Also provide impl Default for TrackMetrics returning the all-zero value (the user program builds an empty one and hands it to track_wait as the out-param), and mark the struct as kernel-copyable so Uvm::copyout will accept it:

#[cfg(all(target_os = "none", feature = "kernel"))]
unsafe impl crate::defs::AsBytes for TrackMetrics {}

User-side, TrackMetrics, NUM_SYSCALLS, and TRACK_NAME_LEN come through the same pub use chain that already exposes Result, FcntlCmd, etc., so you do not need to write a manual user stub — adding the syscalls to the SysCalls enum is enough for the build script to regenerate usys.rs.

Section 3: Per-process tracking state¶

Extend ProcData in src/kernel/proc.rs with the fields the syscall handlers will update. You need:

tracked: bool — the fast-path gate; checked on every syscall.
stack_top: usize — the value of sz at the end of exec; used later to classify pages as STACK vs HEAP. Recorded once, then stable until the proc dies.
track_total_syscalls: usize
track_counts: [usize; NUM_SYSCALLS]
track_bytes_read: usize
track_bytes_written: usize

Three rules to honor:

Zero-initialize all fields in ProcData::new().
Reset them in Proc::free() alongside data.sz = 0. This matters because Proc slots are recycled — a stale tracked = true left over from a previous process would silently double-count.
fork() must not propagate tracked to the child. The parent of the tracked process is your track program itself, which should not be tracked. The defaults in Proc::new() already handle this; just make sure you do not add an explicit copy.

Section 4: Kernel instrumentation points¶

Four locations. In each, the work is small — a counter bump or a stash — but gated on pdata.tracked so untracked processes pay only one boolean check.

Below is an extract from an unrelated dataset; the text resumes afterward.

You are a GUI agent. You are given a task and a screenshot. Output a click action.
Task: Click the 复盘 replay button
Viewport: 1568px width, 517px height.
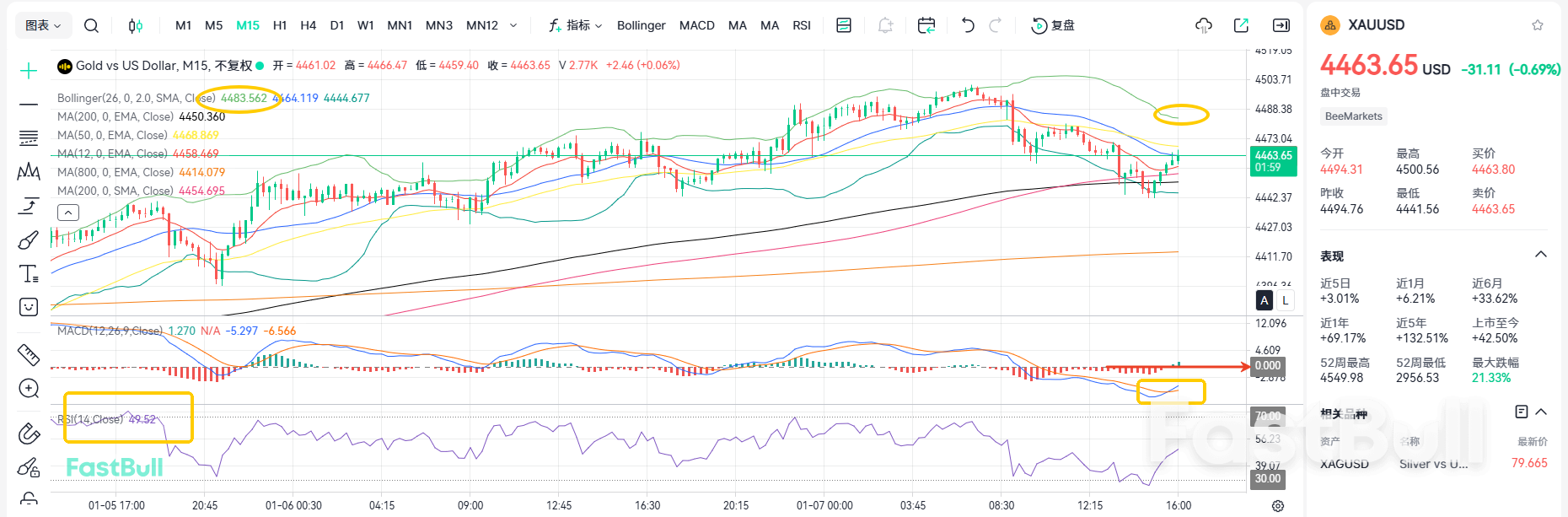pos(1054,25)
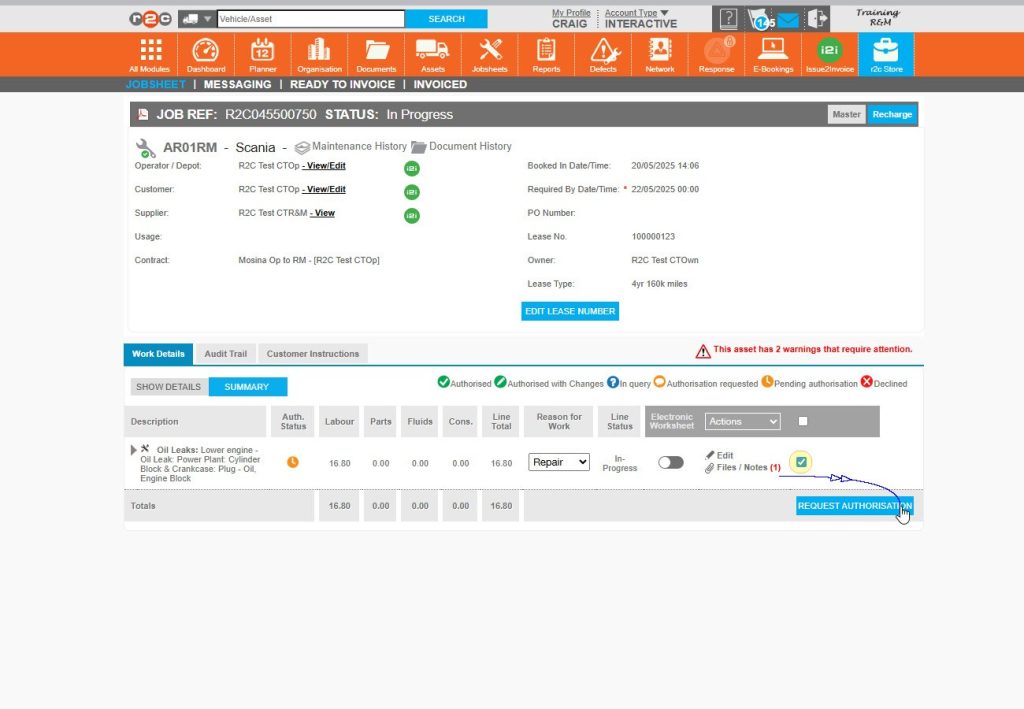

Syscall counter — src/kernel/syscall.rs, inside the syscall() dispatcher, right after syscall_id is decoded and before the table dispatch. If the current proc is tracked, bump track_counts[syscall_id] and track_total_syscalls.
read byte counter — src/kernel/syscall.rs, inside the read() handler. Capture the byte count returned by the underlying file read, and if the proc is tracked, add it to track_bytes_read before returning.
write byte counter — same file, inside write(). Mirror the read() change against track_bytes_written.
Exec reset and stack_top capture — src/kernel/exec.rs, inside the "commit to the new user image" block (after proc_data.uvm.replace(...) and proc_data.sz = sz). Two things happen here:
Always record proc_data.stack_top = sz. This is true for every exec, tracked or not — it costs you nothing and means the field is valid whenever you need it later.
If proc_data.tracked, zero the four syscall counters (track_counts, track_total_syscalls, track_bytes_read, track_bytes_written). This is what makes the report reflect the target binary's lifetime rather than the track program's argv-parsing-and-fork+exec stub.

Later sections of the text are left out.